Only if you correctly define "homogeneous". For example, take $R = k[X^2, X^3]$. Then $R$ is isomorphic to the quotient $k[s,t]/(s^3 - t^2)$, and $(s^3-t^2)$ is not a homogeneous ideal according to the usual definition.

However, it is still homogenous if we put a different grading on $k[s,t]$, namely we specify that $s$ has degree $2$ and $t$ has degree $3$. We should do this anyways, if we want $R$ to be a quotient as a graded ring, rather than just as a ring.
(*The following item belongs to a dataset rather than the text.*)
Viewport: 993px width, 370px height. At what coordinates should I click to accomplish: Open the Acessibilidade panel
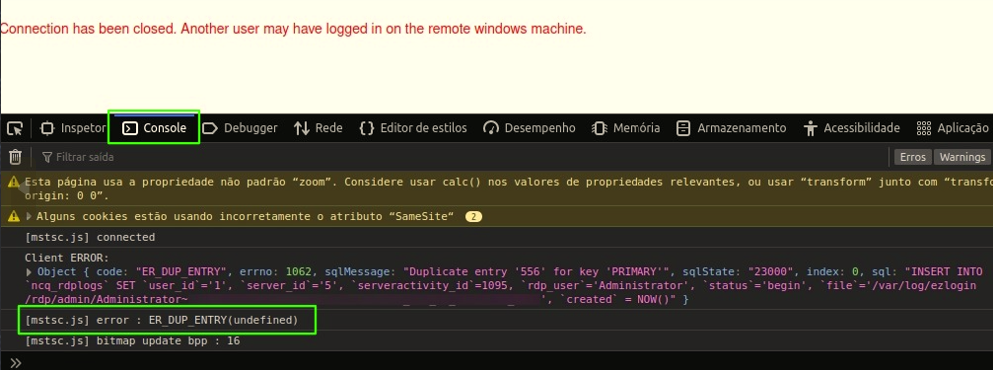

Given this definition, here is how to see that $I$ is homogeneous in general: Suppose that $f \in I$, and $f$ equals the graded sum $\sum_i f_i$. Then $\sum_i \overline{f_i} = \overline{f} = \overline{0}$. Since each $\overline{f_i}$ has different degree, we have $\overline{f_i} = \overline{0}$ for each $i$, so $f_i \in I$ for each $i$.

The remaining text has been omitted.